Admettons que le joueur de (bientôt) 29 ans y ait un peu mis du sien, avec une carrière qu’on qualifiera d’atypique. Laval, donc, puis Lille en 2015, où il ne joue que neuf matchs pour un petit but, Auxerre, Cologne pour trois saisons et moins de cinquante matchs… Dans l’impasse, le « gros nounours qui avait peur des remontrances de sa maman au moindre écart de conduite » (Hinschberger) va se relancer à Amiens. « C’est un garçon qui a une très belle éducation, des valeurs, souligne Bernard Joannin, l’emblématique président du club picard. À l’été 2020, on l’avait transféré à Rennes. Il était venu me dire : “Président, je veux absolument jouer avant de partir.” C’était un jeudi, on jouait le surlendemain contre Nancy. Combien auraient fait les chochottes, avancé la peur de se blesser… Il a fait un super match et mis le but de la victoire (1-0). À l’époque, je le voyais performer dans un très bon club, mais au plus haut niveau européen, c’était complexe à imaginer. C’est le résultat du travail et du talent, j’en suis très heureux pour lui. »

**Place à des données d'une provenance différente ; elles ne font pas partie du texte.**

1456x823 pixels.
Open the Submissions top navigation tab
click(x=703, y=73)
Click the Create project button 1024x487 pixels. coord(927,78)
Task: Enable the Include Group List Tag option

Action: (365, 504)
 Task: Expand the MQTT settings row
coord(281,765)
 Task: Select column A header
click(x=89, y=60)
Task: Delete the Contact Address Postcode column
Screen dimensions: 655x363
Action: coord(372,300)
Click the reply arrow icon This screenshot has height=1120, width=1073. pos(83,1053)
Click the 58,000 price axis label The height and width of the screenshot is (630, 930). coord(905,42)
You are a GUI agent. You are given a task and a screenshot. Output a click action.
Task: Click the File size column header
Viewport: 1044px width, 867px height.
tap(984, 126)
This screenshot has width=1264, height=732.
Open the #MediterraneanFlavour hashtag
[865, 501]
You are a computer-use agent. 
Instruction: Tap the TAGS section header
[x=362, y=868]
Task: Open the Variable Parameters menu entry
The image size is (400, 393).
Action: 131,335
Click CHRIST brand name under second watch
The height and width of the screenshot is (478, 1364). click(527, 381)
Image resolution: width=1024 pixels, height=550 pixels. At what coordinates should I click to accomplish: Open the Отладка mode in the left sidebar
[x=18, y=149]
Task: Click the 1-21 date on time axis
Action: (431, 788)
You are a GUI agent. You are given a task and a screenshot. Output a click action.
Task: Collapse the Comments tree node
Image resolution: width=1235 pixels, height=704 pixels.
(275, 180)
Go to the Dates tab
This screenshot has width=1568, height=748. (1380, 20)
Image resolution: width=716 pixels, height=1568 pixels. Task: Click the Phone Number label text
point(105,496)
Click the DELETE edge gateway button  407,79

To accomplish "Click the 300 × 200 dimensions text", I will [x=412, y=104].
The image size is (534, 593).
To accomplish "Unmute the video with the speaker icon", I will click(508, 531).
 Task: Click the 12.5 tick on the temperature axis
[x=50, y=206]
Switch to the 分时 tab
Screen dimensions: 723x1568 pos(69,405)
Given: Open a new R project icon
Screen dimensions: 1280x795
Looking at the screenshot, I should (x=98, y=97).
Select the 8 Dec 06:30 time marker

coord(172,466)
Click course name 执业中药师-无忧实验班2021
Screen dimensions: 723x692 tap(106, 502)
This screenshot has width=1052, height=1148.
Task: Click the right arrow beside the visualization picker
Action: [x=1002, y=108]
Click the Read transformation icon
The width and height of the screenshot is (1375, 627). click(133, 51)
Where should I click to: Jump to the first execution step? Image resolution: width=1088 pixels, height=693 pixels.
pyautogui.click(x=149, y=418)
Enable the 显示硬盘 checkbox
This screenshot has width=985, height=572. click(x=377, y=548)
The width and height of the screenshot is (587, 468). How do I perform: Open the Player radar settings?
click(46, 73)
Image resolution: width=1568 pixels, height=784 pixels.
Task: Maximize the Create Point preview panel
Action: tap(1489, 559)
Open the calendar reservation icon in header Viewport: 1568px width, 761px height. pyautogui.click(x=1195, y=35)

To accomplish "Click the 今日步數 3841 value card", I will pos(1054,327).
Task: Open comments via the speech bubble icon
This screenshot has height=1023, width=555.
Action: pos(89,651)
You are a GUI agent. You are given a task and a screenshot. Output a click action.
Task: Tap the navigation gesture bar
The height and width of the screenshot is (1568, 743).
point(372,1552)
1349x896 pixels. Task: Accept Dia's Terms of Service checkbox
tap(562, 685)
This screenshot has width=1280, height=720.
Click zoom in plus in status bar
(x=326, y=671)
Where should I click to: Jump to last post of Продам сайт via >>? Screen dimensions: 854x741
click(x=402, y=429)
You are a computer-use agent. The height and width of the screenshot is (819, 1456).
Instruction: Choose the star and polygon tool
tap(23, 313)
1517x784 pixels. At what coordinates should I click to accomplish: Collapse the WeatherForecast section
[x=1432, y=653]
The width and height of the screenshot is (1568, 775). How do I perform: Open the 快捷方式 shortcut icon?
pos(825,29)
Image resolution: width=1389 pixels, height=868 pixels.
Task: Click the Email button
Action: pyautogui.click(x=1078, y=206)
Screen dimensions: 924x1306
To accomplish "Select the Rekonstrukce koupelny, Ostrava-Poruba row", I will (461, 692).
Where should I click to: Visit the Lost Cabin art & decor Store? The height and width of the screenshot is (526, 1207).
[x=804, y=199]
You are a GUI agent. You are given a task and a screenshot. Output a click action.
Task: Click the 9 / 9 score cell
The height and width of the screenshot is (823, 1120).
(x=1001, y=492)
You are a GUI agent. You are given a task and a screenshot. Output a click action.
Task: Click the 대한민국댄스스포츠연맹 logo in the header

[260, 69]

Guirassy est un attaquant exceptionnel
Nico Kovac, son entraîneur
Après Rennes, Guirassy découvre l’Allemagne, à Stuttgart, en 2022. La révélation d’un championnat sans doute taillé pour ses qualités. Un an plus tard, il démarre la saison en inscrivant dix buts en… cinq rencontres. Recruté l’été dernier par Dortmund pour 18 millions d’euros, il en vaudrait aujourd’hui deux à trois fois plus. « C’est un attaquant exceptionnel », assure son entraîneur Niko Kovac. « Lille ? J’étais trop jeune, trop impatient. Mais j’y ai appris les vices du foot professionnel, où personne ne se fait de cadeau », confiait Guirassy l’été dernier au « Club des 5 ». Mardi, en huitièmes de finale aller de la Ligue des champions (21 h, sur Canal+), son ancien club pourrait le vérifier à ses dépens.